Saved data entries
#####
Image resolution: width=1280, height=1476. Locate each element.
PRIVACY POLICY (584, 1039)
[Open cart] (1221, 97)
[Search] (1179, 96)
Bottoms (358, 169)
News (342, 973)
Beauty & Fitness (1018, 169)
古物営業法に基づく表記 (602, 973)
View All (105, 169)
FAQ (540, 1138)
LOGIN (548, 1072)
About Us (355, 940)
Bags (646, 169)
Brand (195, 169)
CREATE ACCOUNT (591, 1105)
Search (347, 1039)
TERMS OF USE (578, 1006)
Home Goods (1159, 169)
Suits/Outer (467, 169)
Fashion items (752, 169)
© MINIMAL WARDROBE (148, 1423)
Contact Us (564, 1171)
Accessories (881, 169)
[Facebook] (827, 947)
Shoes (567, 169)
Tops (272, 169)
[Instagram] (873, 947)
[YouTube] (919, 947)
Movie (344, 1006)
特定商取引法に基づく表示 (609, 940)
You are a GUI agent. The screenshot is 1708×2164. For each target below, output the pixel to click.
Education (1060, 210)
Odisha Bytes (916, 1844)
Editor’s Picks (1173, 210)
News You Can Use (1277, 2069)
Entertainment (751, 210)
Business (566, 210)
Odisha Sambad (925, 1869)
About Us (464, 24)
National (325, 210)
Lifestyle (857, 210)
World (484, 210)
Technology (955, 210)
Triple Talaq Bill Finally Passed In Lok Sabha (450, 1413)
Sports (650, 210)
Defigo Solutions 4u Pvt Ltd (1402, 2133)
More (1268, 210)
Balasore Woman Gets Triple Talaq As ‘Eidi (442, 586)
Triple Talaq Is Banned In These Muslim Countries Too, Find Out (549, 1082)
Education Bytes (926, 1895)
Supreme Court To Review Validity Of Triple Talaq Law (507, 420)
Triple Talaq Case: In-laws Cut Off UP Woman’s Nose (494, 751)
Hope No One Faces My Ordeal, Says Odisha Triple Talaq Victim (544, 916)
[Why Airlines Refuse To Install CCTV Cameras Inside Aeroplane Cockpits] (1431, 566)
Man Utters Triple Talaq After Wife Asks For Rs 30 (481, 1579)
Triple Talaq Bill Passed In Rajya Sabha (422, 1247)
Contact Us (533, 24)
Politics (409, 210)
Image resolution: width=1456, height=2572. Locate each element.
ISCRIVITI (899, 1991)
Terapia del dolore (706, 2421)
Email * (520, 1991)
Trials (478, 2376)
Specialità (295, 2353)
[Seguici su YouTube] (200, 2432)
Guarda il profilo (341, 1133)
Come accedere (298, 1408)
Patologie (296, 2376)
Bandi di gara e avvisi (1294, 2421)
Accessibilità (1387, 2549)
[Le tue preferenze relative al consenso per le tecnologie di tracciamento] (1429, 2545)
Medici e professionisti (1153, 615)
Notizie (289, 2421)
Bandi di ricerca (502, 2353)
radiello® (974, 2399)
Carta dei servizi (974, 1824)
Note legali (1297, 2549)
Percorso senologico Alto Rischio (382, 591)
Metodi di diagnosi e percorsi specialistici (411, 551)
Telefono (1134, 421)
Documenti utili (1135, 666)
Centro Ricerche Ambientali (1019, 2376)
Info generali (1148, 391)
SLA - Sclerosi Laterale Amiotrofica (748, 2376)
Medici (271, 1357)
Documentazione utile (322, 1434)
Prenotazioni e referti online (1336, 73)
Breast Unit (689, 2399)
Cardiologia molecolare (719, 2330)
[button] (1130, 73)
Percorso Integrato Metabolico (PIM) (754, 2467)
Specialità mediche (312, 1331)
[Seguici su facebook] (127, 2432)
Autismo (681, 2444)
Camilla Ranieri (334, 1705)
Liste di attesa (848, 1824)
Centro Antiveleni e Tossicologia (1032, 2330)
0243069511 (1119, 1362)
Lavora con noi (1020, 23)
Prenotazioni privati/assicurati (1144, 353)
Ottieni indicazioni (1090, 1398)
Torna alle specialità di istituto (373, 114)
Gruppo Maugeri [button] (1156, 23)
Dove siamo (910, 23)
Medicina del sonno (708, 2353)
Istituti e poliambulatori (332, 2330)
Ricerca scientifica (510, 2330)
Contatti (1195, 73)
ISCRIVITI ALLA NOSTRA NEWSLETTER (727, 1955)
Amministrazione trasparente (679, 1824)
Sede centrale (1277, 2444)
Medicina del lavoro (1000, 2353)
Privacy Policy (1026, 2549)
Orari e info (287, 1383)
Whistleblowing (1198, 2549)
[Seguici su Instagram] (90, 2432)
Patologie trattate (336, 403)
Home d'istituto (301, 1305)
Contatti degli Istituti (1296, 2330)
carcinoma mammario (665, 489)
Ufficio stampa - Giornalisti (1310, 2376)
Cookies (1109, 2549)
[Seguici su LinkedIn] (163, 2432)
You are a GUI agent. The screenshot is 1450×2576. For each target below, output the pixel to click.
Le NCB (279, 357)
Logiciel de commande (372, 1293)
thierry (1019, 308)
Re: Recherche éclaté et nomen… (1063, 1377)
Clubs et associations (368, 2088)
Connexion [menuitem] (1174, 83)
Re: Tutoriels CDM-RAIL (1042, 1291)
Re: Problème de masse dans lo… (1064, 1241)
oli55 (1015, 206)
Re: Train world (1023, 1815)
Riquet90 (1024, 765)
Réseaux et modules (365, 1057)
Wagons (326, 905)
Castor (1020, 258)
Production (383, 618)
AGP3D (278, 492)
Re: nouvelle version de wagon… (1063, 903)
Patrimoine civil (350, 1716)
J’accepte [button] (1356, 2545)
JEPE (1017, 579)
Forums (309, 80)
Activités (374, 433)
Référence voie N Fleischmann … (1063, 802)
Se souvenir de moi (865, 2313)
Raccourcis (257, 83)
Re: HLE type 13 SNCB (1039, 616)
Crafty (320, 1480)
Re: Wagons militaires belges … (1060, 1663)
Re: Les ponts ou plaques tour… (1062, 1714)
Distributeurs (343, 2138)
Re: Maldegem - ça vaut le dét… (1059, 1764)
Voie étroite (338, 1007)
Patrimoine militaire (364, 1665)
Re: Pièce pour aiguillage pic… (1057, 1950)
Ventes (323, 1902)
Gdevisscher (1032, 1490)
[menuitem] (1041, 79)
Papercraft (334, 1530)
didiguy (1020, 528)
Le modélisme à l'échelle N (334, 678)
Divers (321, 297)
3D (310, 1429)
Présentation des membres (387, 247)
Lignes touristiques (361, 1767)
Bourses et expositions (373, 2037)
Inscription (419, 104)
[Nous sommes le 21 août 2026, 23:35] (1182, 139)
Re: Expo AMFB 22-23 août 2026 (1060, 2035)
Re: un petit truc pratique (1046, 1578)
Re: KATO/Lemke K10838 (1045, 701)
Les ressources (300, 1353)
#####
# [What is required]
Copy every record shown above, exactly and completely.

# [Result for this exercise]
Image resolution: width=1280, height=1476. Locate each element.
PRIVACY POLICY (584, 1039)
[Open cart] (1221, 97)
[Search] (1179, 96)
Bottoms (358, 169)
News (342, 973)
Beauty & Fitness (1018, 169)
古物営業法に基づく表記 (602, 973)
View All (105, 169)
FAQ (540, 1138)
LOGIN (548, 1072)
About Us (355, 940)
Bags (646, 169)
Brand (195, 169)
CREATE ACCOUNT (591, 1105)
Search (347, 1039)
TERMS OF USE (578, 1006)
Home Goods (1159, 169)
Suits/Outer (467, 169)
Fashion items (752, 169)
© MINIMAL WARDROBE (148, 1423)
Contact Us (564, 1171)
Accessories (881, 169)
[Facebook] (827, 947)
Shoes (567, 169)
Tops (272, 169)
[Instagram] (873, 947)
[YouTube] (919, 947)
Movie (344, 1006)
特定商取引法に基づく表示 (609, 940)
You are a GUI agent. The screenshot is 1708×2164. For each target below, output the pixel to click.
Education (1060, 210)
Odisha Bytes (916, 1844)
Editor’s Picks (1173, 210)
News You Can Use (1277, 2069)
Entertainment (751, 210)
Business (566, 210)
Odisha Sambad (925, 1869)
About Us (464, 24)
National (325, 210)
Lifestyle (857, 210)
World (484, 210)
Technology (955, 210)
Triple Talaq Bill Finally Passed In Lok Sabha (450, 1413)
Sports (650, 210)
Defigo Solutions 4u Pvt Ltd (1402, 2133)
More (1268, 210)
Balasore Woman Gets Triple Talaq As ‘Eidi (442, 586)
Triple Talaq Is Banned In These Muslim Countries Too, Find Out (549, 1082)
Education Bytes (926, 1895)
Supreme Court To Review Validity Of Triple Talaq Law (507, 420)
Triple Talaq Case: In-laws Cut Off UP Woman’s Nose (494, 751)
Hope No One Faces My Ordeal, Says Odisha Triple Talaq Victim (544, 916)
[Why Airlines Refuse To Install CCTV Cameras Inside Aeroplane Cockpits] (1431, 566)
Man Utters Triple Talaq After Wife Asks For Rs 30 (481, 1579)
Triple Talaq Bill Passed In Rajya Sabha (422, 1247)
Contact Us (533, 24)
Politics (409, 210)
Image resolution: width=1456, height=2572. Locate each element.
ISCRIVITI (899, 1991)
Terapia del dolore (706, 2421)
Email * (520, 1991)
Trials (478, 2376)
Specialità (295, 2353)
[Seguici su YouTube] (200, 2432)
Guarda il profilo (341, 1133)
Come accedere (298, 1408)
Patologie (296, 2376)
Bandi di gara e avvisi (1294, 2421)
Accessibilità (1387, 2549)
[Le tue preferenze relative al consenso per le tecnologie di tracciamento] (1429, 2545)
Medici e professionisti (1153, 615)
Notizie (289, 2421)
Bandi di ricerca (502, 2353)
radiello® (974, 2399)
Carta dei servizi (974, 1824)
Note legali (1297, 2549)
Percorso senologico Alto Rischio (382, 591)
Metodi di diagnosi e percorsi specialistici (411, 551)
Telefono (1134, 421)
Documenti utili (1135, 666)
Centro Ricerche Ambientali (1019, 2376)
Info generali (1148, 391)
SLA - Sclerosi Laterale Amiotrofica (748, 2376)
Medici (271, 1357)
Documentazione utile (322, 1434)
Prenotazioni e referti online (1336, 73)
Breast Unit (689, 2399)
Cardiologia molecolare (719, 2330)
[button] (1130, 73)
Percorso Integrato Metabolico (PIM) (754, 2467)
Specialità mediche (312, 1331)
[Seguici su facebook] (127, 2432)
Autismo (681, 2444)
Camilla Ranieri (334, 1705)
Liste di attesa (848, 1824)
Centro Antiveleni e Tossicologia (1032, 2330)
0243069511 (1119, 1362)
Lavora con noi (1020, 23)
Prenotazioni privati/assicurati (1144, 353)
Ottieni indicazioni (1090, 1398)
Torna alle specialità di istituto (373, 114)
Gruppo Maugeri [button] (1156, 23)
Dove siamo (910, 23)
Medicina del sonno (708, 2353)
Istituti e poliambulatori (332, 2330)
Ricerca scientifica (510, 2330)
Contatti (1195, 73)
ISCRIVITI ALLA NOSTRA NEWSLETTER (727, 1955)
Amministrazione trasparente (679, 1824)
Sede centrale (1277, 2444)
Medicina del lavoro (1000, 2353)
Privacy Policy (1026, 2549)
Orari e info (287, 1383)
Whistleblowing (1198, 2549)
[Seguici su Instagram] (90, 2432)
Patologie trattate (336, 403)
Home d'istituto (301, 1305)
Contatti degli Istituti (1296, 2330)
carcinoma mammario (665, 489)
Ufficio stampa - Giornalisti (1310, 2376)
Cookies (1109, 2549)
[Seguici su LinkedIn] (163, 2432)
You are a GUI agent. The screenshot is 1450×2576. For each target below, output the pixel to click.
Le NCB (279, 357)
Logiciel de commande (372, 1293)
thierry (1019, 308)
Re: Recherche éclaté et nomen… (1063, 1377)
Clubs et associations (368, 2088)
Connexion [menuitem] (1174, 83)
Re: Tutoriels CDM-RAIL (1042, 1291)
Re: Problème de masse dans lo… (1064, 1241)
oli55 (1015, 206)
Re: Train world (1023, 1815)
Riquet90 (1024, 765)
Réseaux et modules (365, 1057)
Wagons (326, 905)
Castor (1020, 258)
Production (383, 618)
AGP3D (278, 492)
Re: nouvelle version de wagon… (1063, 903)
Patrimoine civil (350, 1716)
J’accepte [button] (1356, 2545)
JEPE (1017, 579)
Forums (309, 80)
Activités (374, 433)
Référence voie N Fleischmann … (1063, 802)
Se souvenir de moi (865, 2313)
Raccourcis (257, 83)
Re: HLE type 13 SNCB (1039, 616)
Crafty (320, 1480)
Re: Wagons militaires belges … (1060, 1663)
Re: Les ponts ou plaques tour… (1062, 1714)
Distributeurs (343, 2138)
Re: Maldegem - ça vaut le dét… (1059, 1764)
Voie étroite (338, 1007)
Patrimoine militaire (364, 1665)
Re: Pièce pour aiguillage pic… (1057, 1950)
Ventes (323, 1902)
Gdevisscher (1032, 1490)
[menuitem] (1041, 79)
Papercraft (334, 1530)
didiguy (1020, 528)
Le modélisme à l'échelle N (334, 678)
Divers (321, 297)
3D (310, 1429)
Présentation des membres (387, 247)
Lignes touristiques (361, 1767)
Bourses et expositions (373, 2037)
Inscription (419, 104)
[Nous sommes le 21 août 2026, 23:35] (1182, 139)
Re: Expo AMFB 22-23 août 2026 (1060, 2035)
Re: un petit truc pratique (1046, 1578)
Re: KATO/Lemke K10838 (1045, 701)
Les ressources (300, 1353)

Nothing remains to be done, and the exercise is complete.